In terms of the fixed income component of the multi-asset portfolio which would typically be 60% equities and 40% bonds, Mr Boon Peng Ooi, Chief Investment Officer, Fixed Income at Eastspring Investments, urged   investors to consider Asian US$ bonds, which he said offer superior return-to-risk attributes.


“As an asset class, Asian US$ bonds in particular have shown steady        appreciation over the last 15 years, with a return of 203%* and without the volatility of the equities market,” he said.

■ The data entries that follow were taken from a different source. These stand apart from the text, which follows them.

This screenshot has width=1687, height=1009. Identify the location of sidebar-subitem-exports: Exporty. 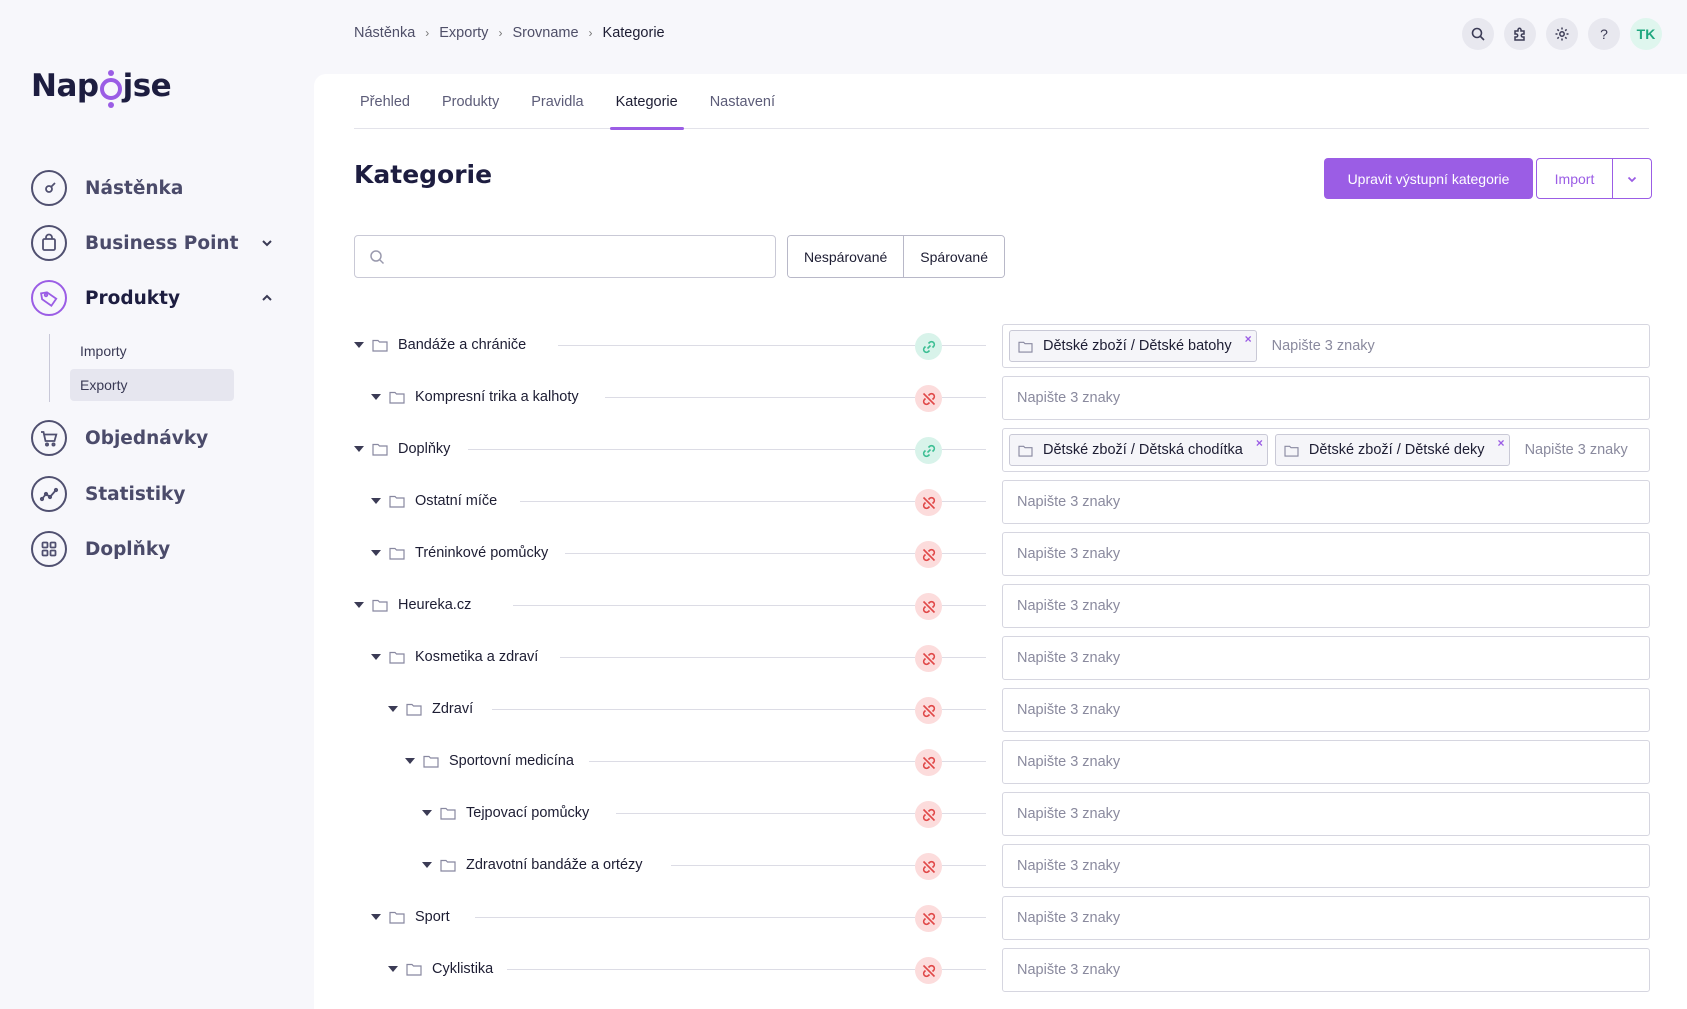
(152, 385).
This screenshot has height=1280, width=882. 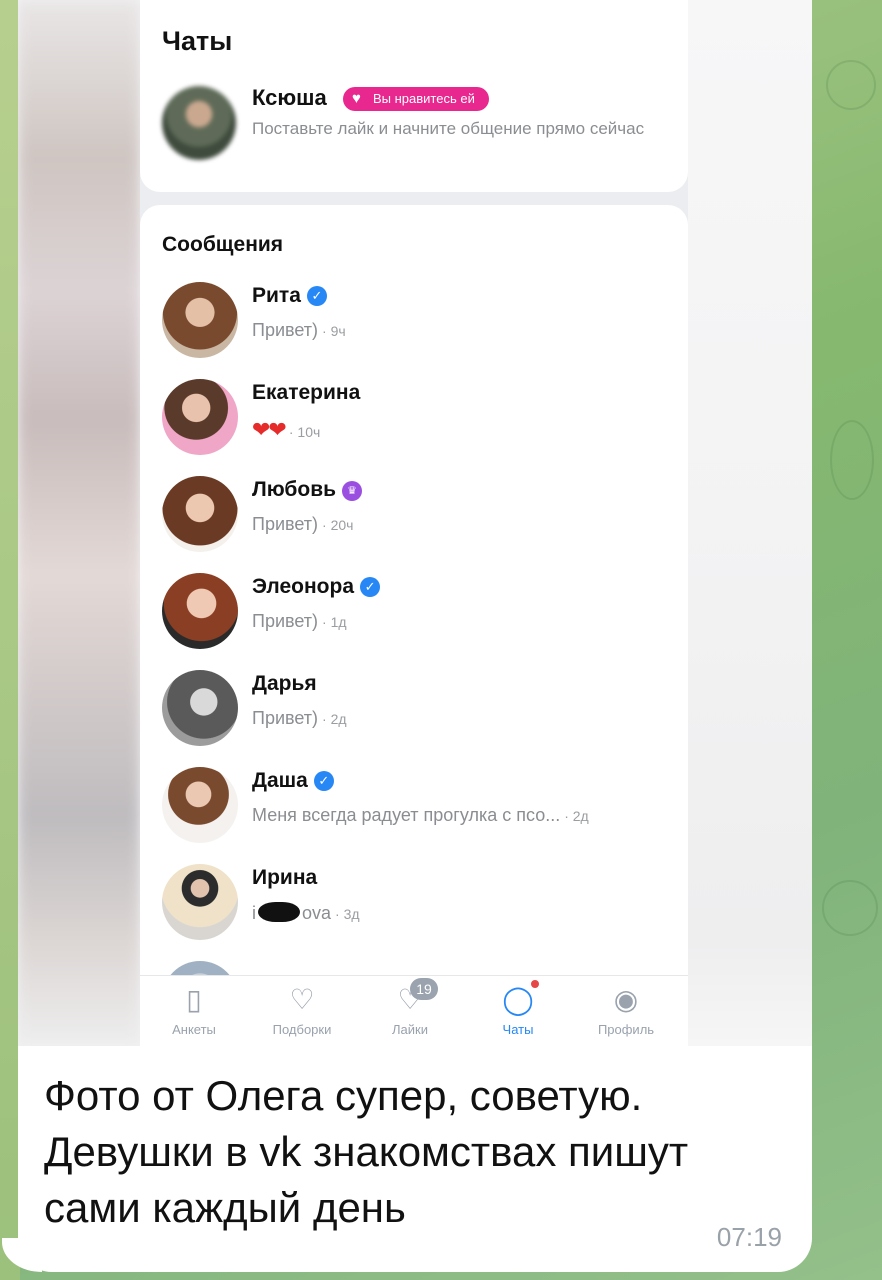 I want to click on chat-preview: Привет) · 1д, so click(x=300, y=622).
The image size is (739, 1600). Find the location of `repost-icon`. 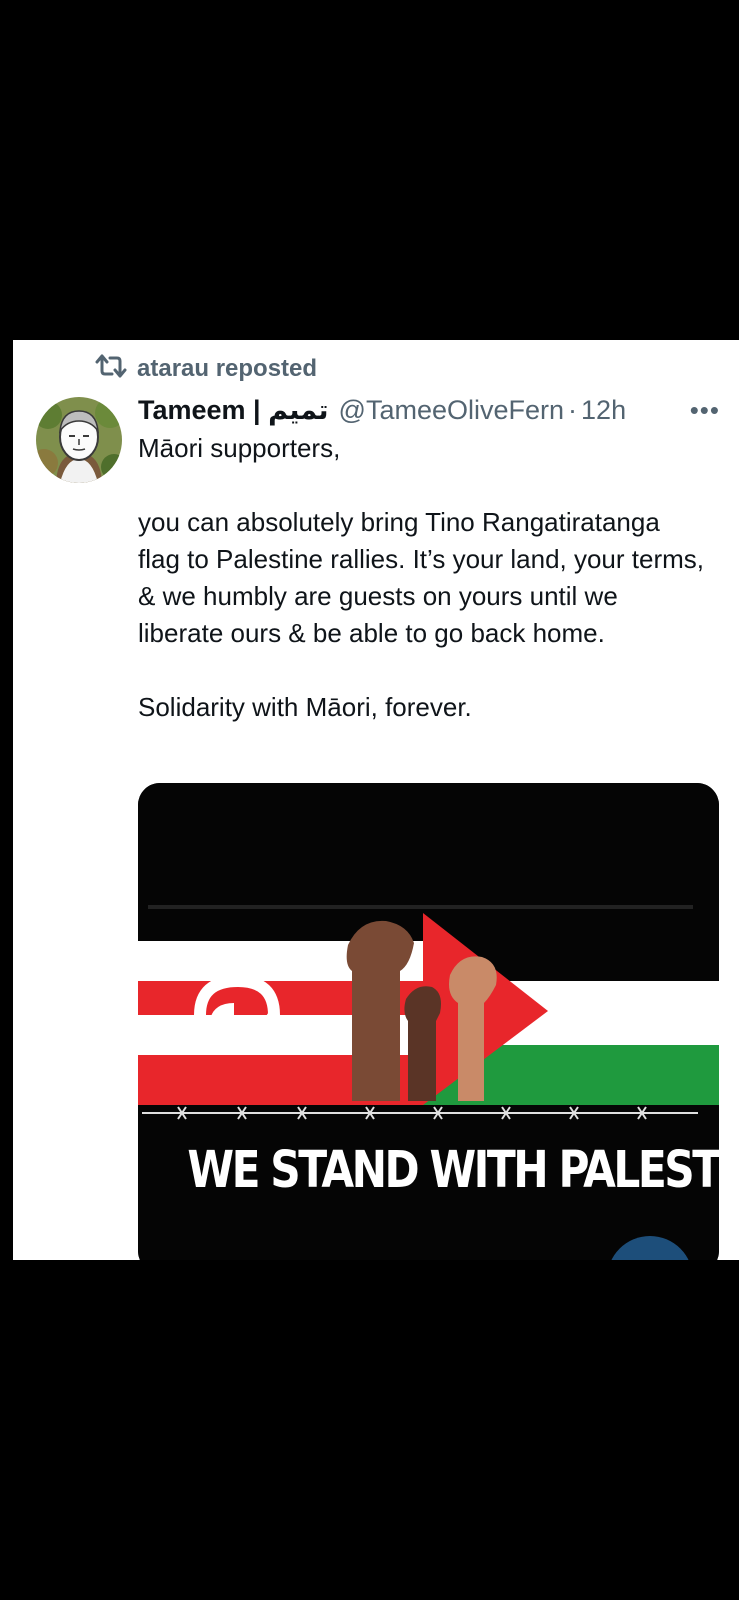

repost-icon is located at coordinates (111, 370).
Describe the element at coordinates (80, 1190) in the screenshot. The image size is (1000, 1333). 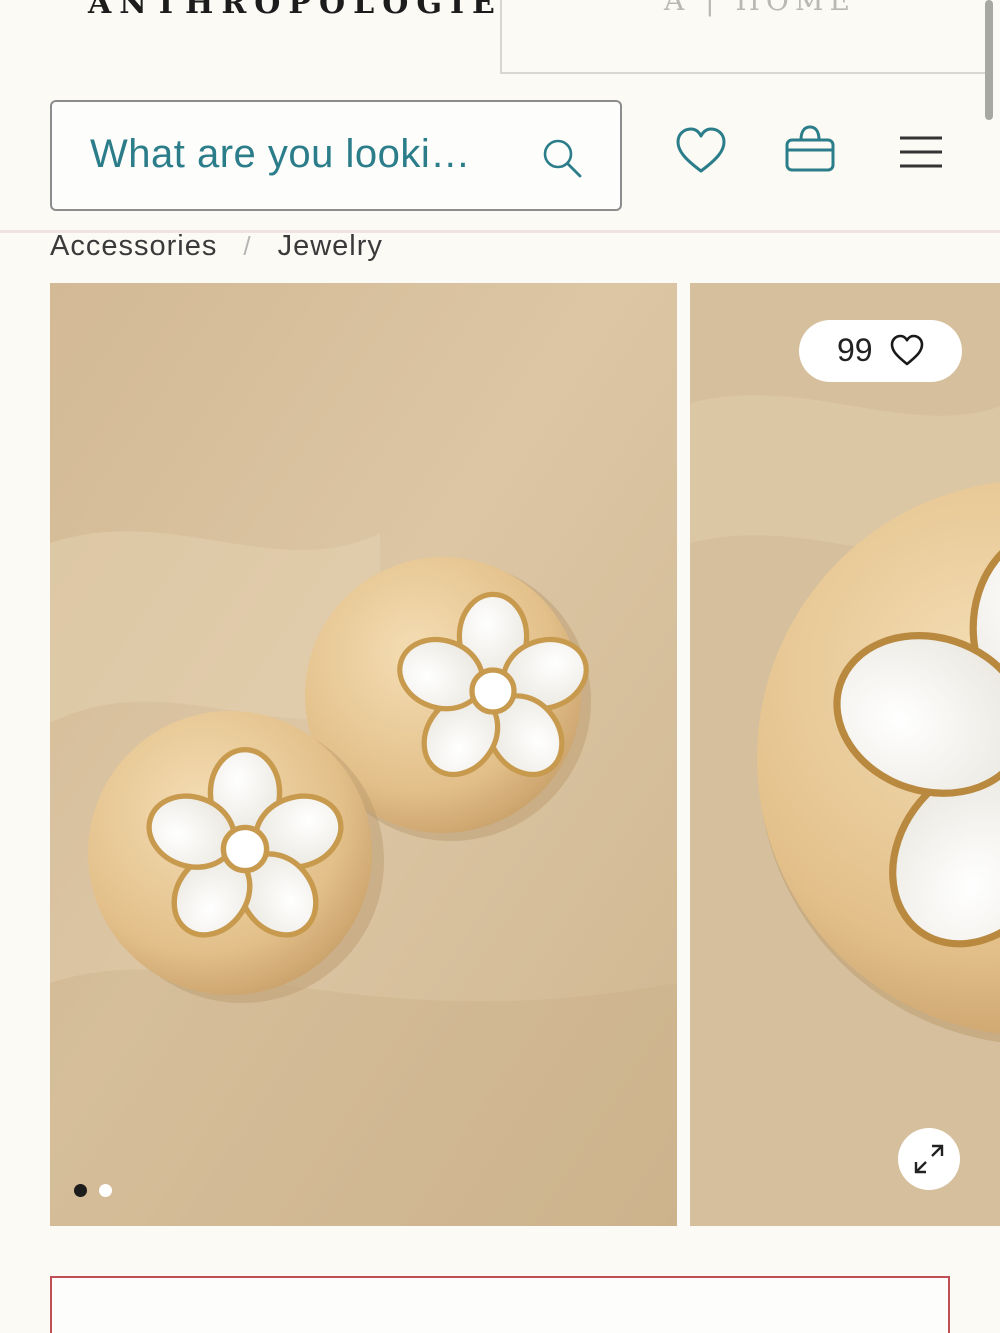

Mr William Barbour, Client Portfolio Manager, Equity, observed that dividends have been the key driver of total equity returns from the beginning of 2000 through to the end of January 2016, but trailing price to book valuations in Asia also signal great value opportunities.

“In Asia Pacific (ex-Japan) alone, 75.7% out of the 119% total return came from dividends over the last 15 years**,” Mr Barbour said.



At the seminar, Eastspring Investments presented two sample multi-asset portfolios with different asset constitutions aimed respectively at targeting income (US and EM bonds and high dividend yield/low volatility equities) and growth (equities, high yield, EM and US investment grade bonds, alternative assets).


In the annual Eastspring Investments Investor Behaviour Survey*** conducted in Singapore in 2015, it was found that although more effort to invest for retirement was made year on year, more than half of investors aged between 45 and 55 were only now ‘actively preparing’ for retirement, despite being close to the average retirement age.